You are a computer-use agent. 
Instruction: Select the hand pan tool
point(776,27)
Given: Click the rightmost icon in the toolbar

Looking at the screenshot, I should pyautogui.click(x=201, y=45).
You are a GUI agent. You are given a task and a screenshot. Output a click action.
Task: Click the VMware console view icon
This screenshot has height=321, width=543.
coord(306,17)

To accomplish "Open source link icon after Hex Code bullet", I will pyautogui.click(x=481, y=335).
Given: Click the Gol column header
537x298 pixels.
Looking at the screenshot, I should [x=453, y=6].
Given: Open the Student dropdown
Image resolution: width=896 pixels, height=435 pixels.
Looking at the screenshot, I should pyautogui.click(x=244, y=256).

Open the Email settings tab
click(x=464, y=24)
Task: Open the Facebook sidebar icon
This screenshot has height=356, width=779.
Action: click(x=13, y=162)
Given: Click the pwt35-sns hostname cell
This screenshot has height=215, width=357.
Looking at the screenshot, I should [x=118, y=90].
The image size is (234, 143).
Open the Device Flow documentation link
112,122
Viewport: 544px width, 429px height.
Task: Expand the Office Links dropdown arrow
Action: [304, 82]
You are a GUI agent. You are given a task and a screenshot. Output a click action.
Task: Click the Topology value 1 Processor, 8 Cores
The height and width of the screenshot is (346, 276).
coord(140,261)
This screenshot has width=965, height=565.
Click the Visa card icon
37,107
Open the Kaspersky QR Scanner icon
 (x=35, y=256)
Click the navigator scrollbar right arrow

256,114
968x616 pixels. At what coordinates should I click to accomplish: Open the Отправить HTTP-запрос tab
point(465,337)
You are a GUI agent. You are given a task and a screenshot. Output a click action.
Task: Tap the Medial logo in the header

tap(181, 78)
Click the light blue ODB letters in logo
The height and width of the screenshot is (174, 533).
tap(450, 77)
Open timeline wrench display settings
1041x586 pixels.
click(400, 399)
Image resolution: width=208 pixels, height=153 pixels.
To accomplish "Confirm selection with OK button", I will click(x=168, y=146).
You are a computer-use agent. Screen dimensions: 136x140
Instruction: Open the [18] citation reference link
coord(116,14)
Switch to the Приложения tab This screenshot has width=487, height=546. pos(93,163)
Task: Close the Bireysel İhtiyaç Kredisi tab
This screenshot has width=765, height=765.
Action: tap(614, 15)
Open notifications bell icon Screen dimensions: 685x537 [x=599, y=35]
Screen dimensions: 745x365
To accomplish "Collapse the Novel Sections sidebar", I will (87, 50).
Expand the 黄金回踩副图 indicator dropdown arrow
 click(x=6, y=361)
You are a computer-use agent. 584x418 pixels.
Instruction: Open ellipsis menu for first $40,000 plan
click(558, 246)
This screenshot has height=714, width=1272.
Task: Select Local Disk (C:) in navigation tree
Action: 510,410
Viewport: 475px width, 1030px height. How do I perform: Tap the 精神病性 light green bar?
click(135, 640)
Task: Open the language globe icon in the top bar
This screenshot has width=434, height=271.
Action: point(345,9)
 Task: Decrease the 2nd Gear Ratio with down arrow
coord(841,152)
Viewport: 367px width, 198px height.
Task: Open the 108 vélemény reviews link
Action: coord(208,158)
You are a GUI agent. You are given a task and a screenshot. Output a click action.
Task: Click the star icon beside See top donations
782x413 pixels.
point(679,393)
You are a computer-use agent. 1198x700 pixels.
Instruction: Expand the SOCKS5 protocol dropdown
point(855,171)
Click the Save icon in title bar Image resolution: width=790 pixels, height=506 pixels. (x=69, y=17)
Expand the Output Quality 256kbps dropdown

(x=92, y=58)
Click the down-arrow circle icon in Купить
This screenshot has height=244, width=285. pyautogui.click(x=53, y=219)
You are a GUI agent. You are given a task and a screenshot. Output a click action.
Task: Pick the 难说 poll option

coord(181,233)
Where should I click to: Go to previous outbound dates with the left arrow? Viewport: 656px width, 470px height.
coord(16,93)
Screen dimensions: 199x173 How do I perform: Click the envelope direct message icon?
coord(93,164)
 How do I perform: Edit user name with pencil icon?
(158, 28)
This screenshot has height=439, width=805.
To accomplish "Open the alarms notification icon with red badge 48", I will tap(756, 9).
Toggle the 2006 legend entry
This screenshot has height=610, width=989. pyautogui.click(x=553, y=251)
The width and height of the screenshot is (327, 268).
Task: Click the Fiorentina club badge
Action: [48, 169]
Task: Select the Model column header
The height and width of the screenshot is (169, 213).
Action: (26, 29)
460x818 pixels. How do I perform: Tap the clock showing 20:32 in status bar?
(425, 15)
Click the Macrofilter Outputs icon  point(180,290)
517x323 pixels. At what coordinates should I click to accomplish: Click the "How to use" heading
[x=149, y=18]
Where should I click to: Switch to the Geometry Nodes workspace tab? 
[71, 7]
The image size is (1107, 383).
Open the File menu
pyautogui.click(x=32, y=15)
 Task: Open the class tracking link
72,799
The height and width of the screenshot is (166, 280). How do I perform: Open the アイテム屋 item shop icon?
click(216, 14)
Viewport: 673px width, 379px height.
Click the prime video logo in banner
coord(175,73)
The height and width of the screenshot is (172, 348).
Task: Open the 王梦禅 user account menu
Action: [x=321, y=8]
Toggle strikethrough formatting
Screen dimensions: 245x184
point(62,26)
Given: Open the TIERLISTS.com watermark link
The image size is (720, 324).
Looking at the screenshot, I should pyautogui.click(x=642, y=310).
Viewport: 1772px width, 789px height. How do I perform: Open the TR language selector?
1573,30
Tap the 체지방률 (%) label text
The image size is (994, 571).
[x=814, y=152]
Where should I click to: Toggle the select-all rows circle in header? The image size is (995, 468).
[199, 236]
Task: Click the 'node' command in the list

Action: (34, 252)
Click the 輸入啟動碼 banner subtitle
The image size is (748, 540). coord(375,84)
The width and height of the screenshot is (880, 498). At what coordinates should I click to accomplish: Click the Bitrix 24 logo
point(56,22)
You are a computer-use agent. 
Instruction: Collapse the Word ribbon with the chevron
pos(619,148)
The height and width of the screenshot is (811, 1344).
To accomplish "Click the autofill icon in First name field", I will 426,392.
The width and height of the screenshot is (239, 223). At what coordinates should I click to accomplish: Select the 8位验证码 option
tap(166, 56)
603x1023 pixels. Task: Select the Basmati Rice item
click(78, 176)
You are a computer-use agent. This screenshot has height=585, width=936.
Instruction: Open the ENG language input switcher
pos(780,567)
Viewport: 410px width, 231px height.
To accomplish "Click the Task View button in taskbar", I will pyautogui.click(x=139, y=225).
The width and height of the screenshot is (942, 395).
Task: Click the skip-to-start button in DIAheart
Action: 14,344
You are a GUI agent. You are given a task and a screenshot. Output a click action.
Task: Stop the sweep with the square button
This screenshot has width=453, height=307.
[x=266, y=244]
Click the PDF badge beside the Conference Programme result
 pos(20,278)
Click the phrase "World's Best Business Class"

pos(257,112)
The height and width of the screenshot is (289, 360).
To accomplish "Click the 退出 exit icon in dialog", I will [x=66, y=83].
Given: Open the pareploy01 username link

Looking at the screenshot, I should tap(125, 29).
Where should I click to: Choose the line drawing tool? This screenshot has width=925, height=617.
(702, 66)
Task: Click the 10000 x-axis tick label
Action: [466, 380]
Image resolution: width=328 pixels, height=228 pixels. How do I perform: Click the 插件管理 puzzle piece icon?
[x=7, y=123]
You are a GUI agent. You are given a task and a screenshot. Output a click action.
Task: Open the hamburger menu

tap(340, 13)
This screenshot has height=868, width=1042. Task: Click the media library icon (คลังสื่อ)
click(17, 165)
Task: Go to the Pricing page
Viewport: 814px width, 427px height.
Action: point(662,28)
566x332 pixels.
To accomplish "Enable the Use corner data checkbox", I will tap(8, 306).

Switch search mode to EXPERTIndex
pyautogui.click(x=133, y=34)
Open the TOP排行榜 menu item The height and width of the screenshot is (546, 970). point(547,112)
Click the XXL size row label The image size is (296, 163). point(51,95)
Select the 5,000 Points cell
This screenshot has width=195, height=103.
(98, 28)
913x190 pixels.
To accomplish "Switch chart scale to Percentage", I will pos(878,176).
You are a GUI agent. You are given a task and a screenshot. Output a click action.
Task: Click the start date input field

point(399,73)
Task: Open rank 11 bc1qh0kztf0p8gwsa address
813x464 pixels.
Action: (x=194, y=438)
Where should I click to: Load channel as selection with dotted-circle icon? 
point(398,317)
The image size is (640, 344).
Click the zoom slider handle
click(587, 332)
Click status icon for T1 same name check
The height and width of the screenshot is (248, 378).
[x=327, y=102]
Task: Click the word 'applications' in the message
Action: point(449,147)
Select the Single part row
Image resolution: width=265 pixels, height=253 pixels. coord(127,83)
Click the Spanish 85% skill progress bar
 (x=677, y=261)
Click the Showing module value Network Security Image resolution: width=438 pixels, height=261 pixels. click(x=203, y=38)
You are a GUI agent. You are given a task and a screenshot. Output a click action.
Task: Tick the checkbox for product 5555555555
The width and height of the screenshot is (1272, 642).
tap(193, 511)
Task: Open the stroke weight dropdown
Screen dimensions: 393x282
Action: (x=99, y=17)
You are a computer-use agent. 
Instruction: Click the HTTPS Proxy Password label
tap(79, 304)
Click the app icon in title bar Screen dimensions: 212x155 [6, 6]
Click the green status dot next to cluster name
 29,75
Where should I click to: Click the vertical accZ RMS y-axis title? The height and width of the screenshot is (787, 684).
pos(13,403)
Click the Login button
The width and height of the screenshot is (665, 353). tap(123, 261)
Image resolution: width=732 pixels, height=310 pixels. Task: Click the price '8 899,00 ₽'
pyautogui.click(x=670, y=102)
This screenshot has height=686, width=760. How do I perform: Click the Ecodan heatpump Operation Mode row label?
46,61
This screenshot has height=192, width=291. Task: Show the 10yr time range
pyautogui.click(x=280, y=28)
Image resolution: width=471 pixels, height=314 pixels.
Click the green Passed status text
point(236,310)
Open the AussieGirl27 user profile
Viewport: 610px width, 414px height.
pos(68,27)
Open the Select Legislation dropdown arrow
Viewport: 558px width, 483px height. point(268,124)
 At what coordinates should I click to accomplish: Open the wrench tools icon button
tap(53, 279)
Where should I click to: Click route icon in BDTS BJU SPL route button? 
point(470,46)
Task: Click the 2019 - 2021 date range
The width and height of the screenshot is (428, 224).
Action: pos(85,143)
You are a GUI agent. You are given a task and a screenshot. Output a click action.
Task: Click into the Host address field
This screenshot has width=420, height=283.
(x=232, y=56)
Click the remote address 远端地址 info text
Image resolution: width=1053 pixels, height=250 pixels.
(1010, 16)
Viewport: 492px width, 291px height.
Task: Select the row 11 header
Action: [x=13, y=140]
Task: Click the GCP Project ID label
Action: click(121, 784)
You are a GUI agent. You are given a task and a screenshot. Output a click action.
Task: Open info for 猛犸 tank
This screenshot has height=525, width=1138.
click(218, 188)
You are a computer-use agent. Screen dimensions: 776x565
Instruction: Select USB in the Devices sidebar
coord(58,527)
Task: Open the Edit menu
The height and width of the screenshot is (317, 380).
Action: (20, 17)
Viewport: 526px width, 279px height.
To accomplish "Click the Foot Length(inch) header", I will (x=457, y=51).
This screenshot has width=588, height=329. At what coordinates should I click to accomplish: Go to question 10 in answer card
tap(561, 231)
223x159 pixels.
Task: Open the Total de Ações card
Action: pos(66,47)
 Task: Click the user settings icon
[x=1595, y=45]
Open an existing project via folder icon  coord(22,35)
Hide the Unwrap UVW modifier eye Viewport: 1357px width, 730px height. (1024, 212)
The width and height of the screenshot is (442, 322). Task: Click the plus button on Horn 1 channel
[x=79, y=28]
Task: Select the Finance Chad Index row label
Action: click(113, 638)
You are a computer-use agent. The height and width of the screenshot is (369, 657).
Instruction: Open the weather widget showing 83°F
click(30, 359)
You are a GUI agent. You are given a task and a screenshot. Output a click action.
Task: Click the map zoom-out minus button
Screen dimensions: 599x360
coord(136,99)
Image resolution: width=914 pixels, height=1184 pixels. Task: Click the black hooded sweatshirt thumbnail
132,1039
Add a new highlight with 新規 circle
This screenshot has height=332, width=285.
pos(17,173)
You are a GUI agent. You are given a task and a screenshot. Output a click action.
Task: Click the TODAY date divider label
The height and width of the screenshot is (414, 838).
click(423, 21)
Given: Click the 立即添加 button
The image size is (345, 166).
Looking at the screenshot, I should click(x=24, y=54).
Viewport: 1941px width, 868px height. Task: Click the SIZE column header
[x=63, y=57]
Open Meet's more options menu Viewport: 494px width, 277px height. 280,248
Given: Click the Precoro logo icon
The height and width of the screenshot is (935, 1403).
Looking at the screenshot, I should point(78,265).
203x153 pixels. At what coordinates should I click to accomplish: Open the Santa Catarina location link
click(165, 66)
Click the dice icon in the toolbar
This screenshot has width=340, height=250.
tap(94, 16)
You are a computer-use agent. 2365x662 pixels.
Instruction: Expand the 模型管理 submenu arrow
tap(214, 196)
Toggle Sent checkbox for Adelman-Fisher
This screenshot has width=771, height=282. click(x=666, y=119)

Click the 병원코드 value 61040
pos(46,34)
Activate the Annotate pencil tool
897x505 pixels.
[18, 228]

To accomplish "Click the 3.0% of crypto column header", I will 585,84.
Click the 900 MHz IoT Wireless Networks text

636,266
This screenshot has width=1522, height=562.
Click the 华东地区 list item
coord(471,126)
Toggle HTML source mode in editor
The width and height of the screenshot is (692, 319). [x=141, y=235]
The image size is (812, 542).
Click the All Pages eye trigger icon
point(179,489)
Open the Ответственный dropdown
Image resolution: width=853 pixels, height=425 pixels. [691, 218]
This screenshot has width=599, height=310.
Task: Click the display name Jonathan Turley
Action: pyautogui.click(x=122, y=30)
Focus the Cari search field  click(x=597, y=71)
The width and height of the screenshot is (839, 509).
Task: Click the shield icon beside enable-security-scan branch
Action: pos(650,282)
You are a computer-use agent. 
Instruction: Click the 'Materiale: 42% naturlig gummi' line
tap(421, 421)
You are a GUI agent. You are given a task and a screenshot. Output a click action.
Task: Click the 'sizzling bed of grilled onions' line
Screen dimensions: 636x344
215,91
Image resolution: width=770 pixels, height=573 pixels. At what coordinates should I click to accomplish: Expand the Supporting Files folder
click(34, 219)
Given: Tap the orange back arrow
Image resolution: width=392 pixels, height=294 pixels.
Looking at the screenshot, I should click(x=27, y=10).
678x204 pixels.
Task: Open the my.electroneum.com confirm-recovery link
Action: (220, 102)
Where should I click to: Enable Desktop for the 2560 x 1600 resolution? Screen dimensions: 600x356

+===+

# [WORK ORDER]
Please write out, exactly as they appear above, only the lines in the stretch from the line with "Viewport: 526px width, 279px height." through the line with "Task: Click the TODAY date divider label".

# [ANSWER FOR THE TASK]
Viewport: 526px width, 279px height.
To accomplish "Click the Foot Length(inch) header", I will (x=457, y=51).
This screenshot has width=588, height=329. At what coordinates should I click to accomplish: Go to question 10 in answer card
tap(561, 231)
223x159 pixels.
Task: Open the Total de Ações card
Action: pos(66,47)
 Task: Click the user settings icon
[x=1595, y=45]
Open an existing project via folder icon  coord(22,35)
Hide the Unwrap UVW modifier eye Viewport: 1357px width, 730px height. (1024, 212)
The width and height of the screenshot is (442, 322). Task: Click the plus button on Horn 1 channel
[x=79, y=28]
Task: Select the Finance Chad Index row label
Action: click(113, 638)
You are a computer-use agent. The height and width of the screenshot is (369, 657).
Instruction: Open the weather widget showing 83°F
click(30, 359)
You are a GUI agent. You are given a task and a screenshot. Output a click action.
Task: Click the map zoom-out minus button
Screen dimensions: 599x360
coord(136,99)
Image resolution: width=914 pixels, height=1184 pixels. Task: Click the black hooded sweatshirt thumbnail
132,1039
Add a new highlight with 新規 circle
This screenshot has height=332, width=285.
pos(17,173)
You are a GUI agent. You are given a task and a screenshot. Output a click action.
Task: Click the TODAY date divider label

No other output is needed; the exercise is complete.